The return of the Mummy Grudge

Once again i'm blogging on the road, you all know that means... TANTRUM!!

So this morning my darling (use this term loosely) mini-me spat at me!! In the midst of an already scale 7/8 tantrum, she rounded up all her mini-flem soldiers and deposited them very ungracefully on my arm!! WTH!! The rest of the tantrum pales in significance to this utterly disrespectful act of defiance. Had she been an adult it would've been handbags at dawn!

Now i'm totally on the against child abuse team, I even give a monthly donation to the NSPCC. I'm all for bending down to their level and speaking to them, letting them know what they've done wrong etc, etc... If, however I had spat at my Mum I would've graciously held my hands out and accepted, expected even to get a smack. I probably would've thought less of her had she not smacked me and would've proceeded to spit at every possible opportunity. She obviously would not have beat me about the head with a stick, but held my hand and smacked me.

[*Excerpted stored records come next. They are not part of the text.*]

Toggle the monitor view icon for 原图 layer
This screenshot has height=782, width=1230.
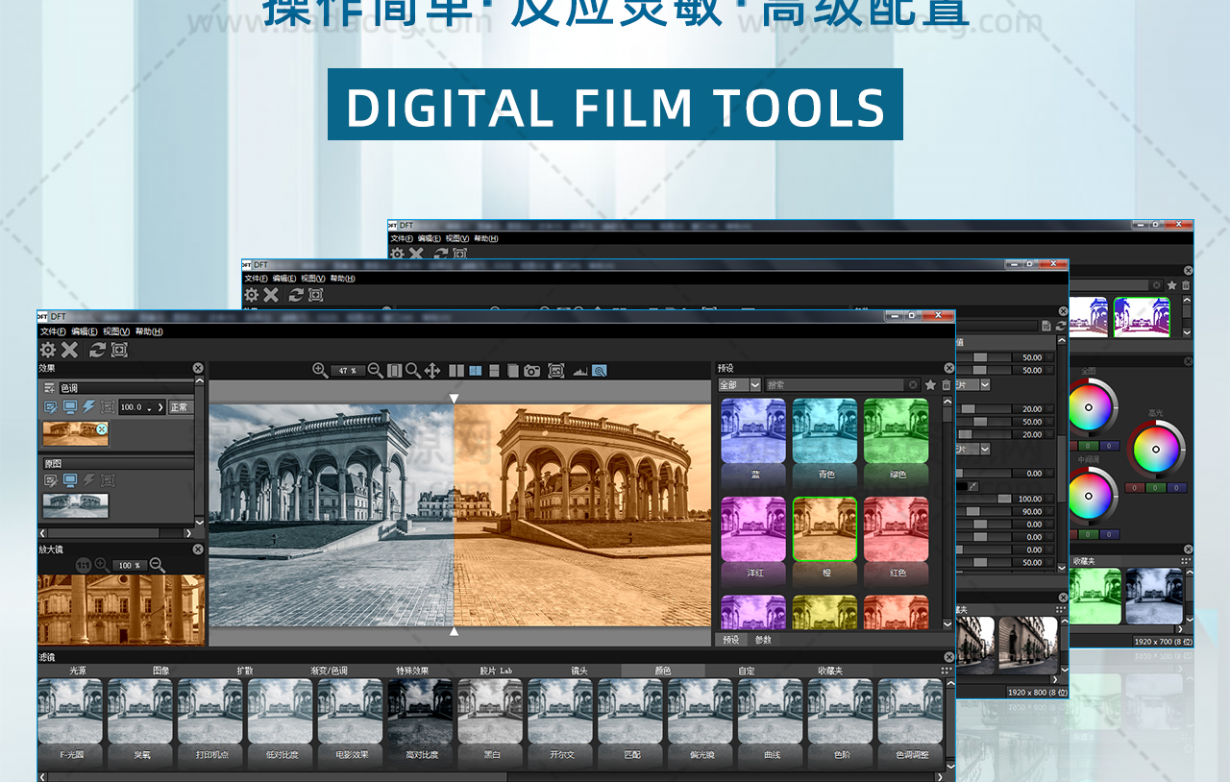pos(70,480)
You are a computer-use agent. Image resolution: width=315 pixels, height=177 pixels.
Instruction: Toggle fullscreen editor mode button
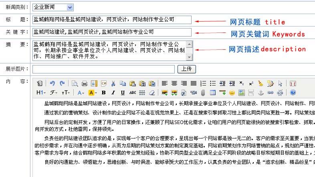[x=293, y=83]
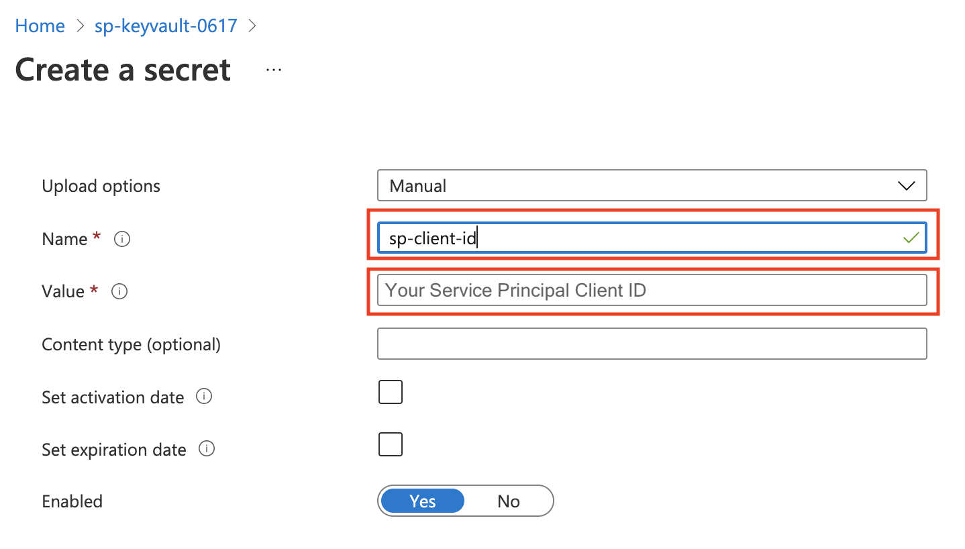Viewport: 965px width, 549px height.
Task: Open the Upload options dropdown
Action: pyautogui.click(x=652, y=185)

I, however was in such an utter state of shock at the flem monster within my already quite adept monster that I bundled her onto the naughty box (eventually, she could not smell the danger and kept following me) and walked away. I left her there while I bathed, dressed and done my hair.

On the way to nursery she kept trying to engage me in conversation of which I ignored, because as is always the case, she had forgotten the incident whilst I was still incandescent with rage and visibly seething!!

So over to you... Controversy here we go!!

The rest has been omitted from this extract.